Tout commence en ce jour de janvier 1686, où notre bon roi Louis le XIVe tombe subitement malade.
Il semble qu'il se soit piqué en s'asseyant sur une plume des coussins qui garnissaient son carrosse, déclenchant un abcès à l'anus, qu'il aurait fallu immédiatement inciser pour éviter que la blessure ne s'infecte; mais les médecins du roi, épouvantés à l'idée de porter la main sur le fondement de la monarchie, optèrent pour des médecines douces, type onguents.
Ces méthodes ne donnèrent aucun résultat.
Tout cela dura près de 4 mois et les douleurs royales ne cessaient pas !
Brusquement, vers le 15 mai, les chirurgiens, verts de peur, soupçonnèrent l'existence d'une fistule. Ce fut l'affolement général.
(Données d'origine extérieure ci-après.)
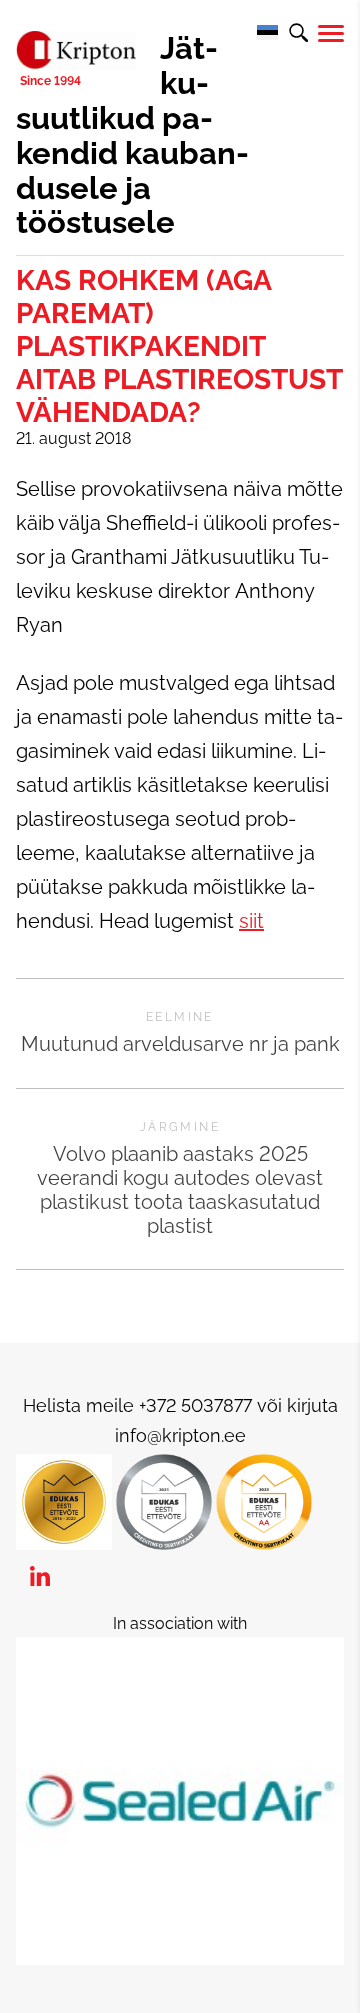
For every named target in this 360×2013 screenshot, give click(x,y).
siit (251, 921)
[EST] (266, 33)
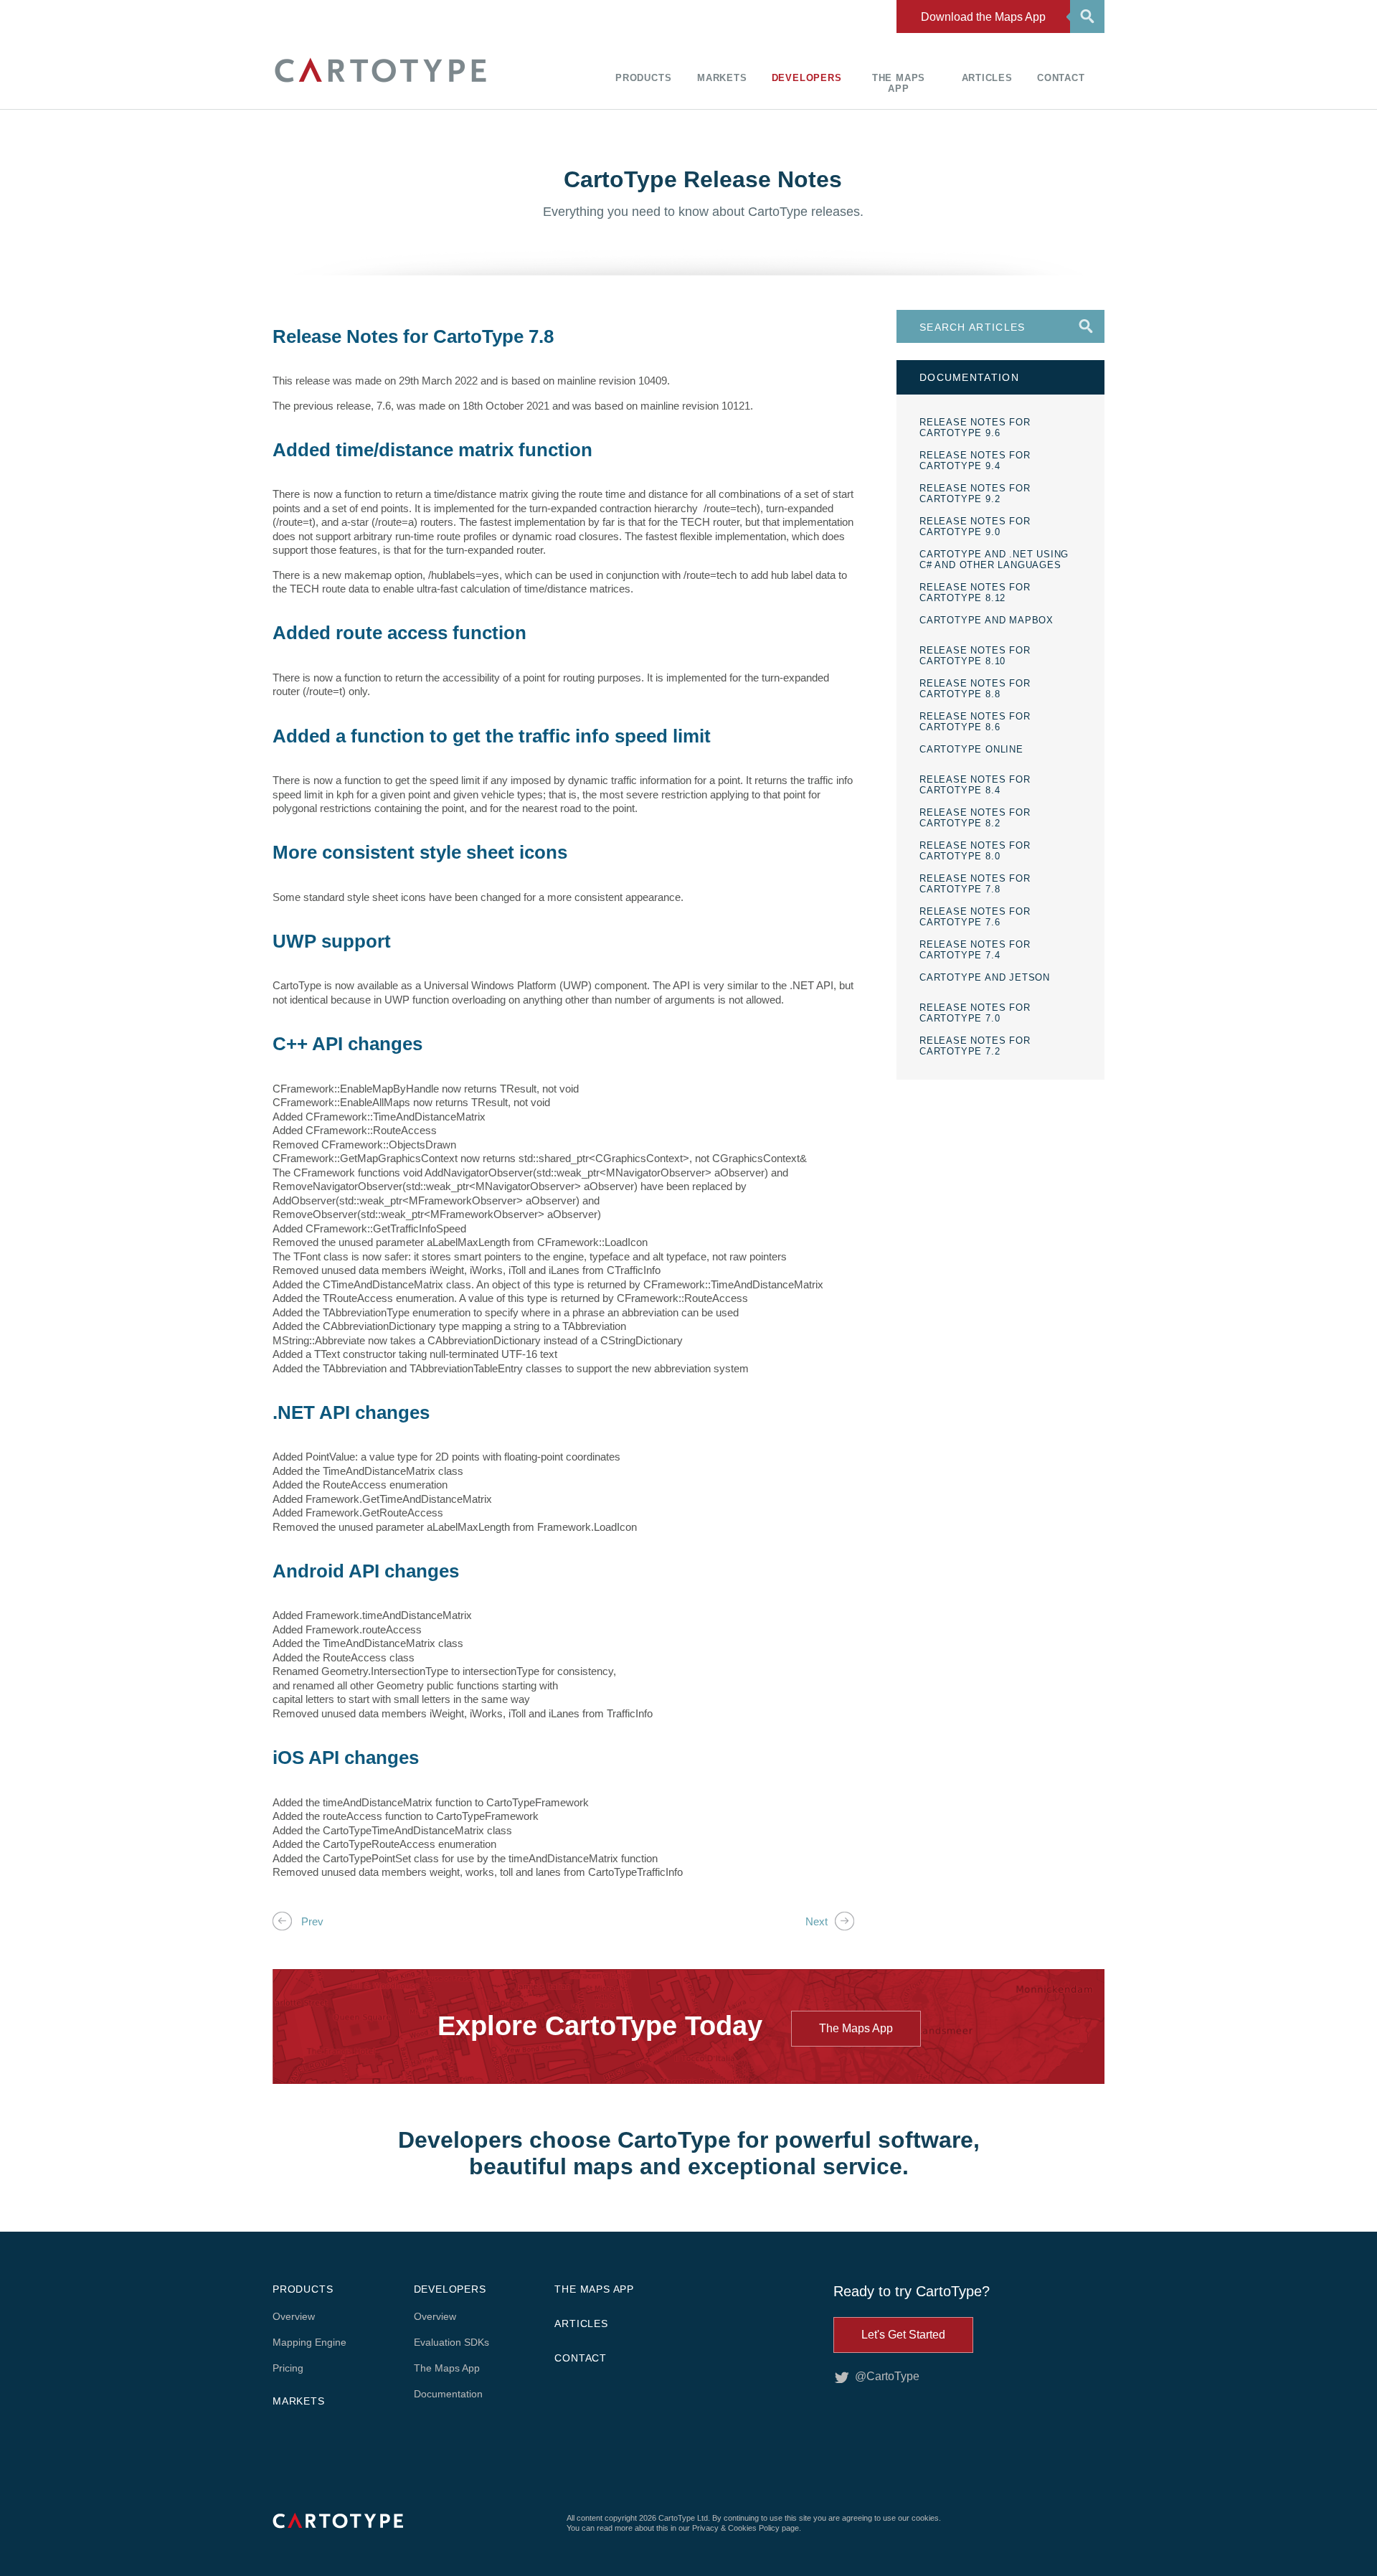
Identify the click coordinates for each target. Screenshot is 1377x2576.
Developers (807, 77)
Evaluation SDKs (451, 2342)
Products (643, 77)
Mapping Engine (309, 2342)
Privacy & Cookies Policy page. (746, 2528)
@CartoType (887, 2376)
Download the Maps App (983, 17)
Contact (1061, 77)
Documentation (448, 2394)
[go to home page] (380, 84)
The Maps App (898, 83)
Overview (294, 2316)
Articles (987, 77)
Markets (722, 77)
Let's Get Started (903, 2335)
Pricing (288, 2368)
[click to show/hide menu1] (1085, 15)
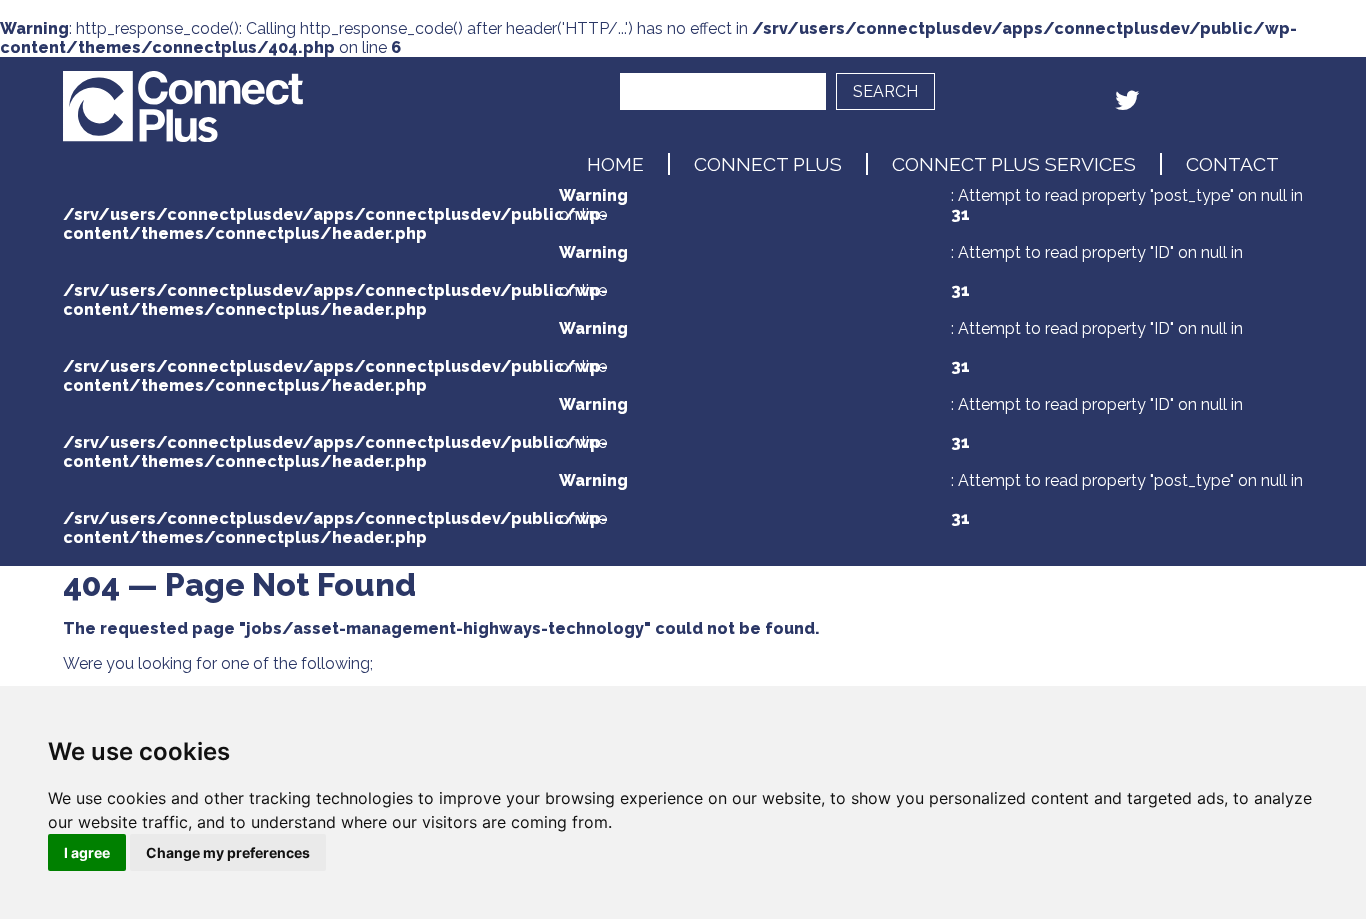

Finalement, le 1er chirurgien Félix de Tassy (appelé simplement Félix) décide d'inciser et "invente" un petit couteau spécial, véritable pièce d'orfèvrerie dont la lame était recouverte d'une chape d'argent.
Il fallut encore 5 mois pour fabriquer ce petit bijou...
L'opération eut lieu le 17 novembre 1686- sans anesthésie ! 
Il faudra encore 2 autres incisions (la plaie ayant du mal à se refermer pour cicatriser) pour qu'enfin à la Noël 1686, on puisse déclarer que le roi était définitivement sorti d'affaire... et mettre fin aux rumeurs qui, à l'étranger, se propageaient disant que Louis XIV était à l'agonie.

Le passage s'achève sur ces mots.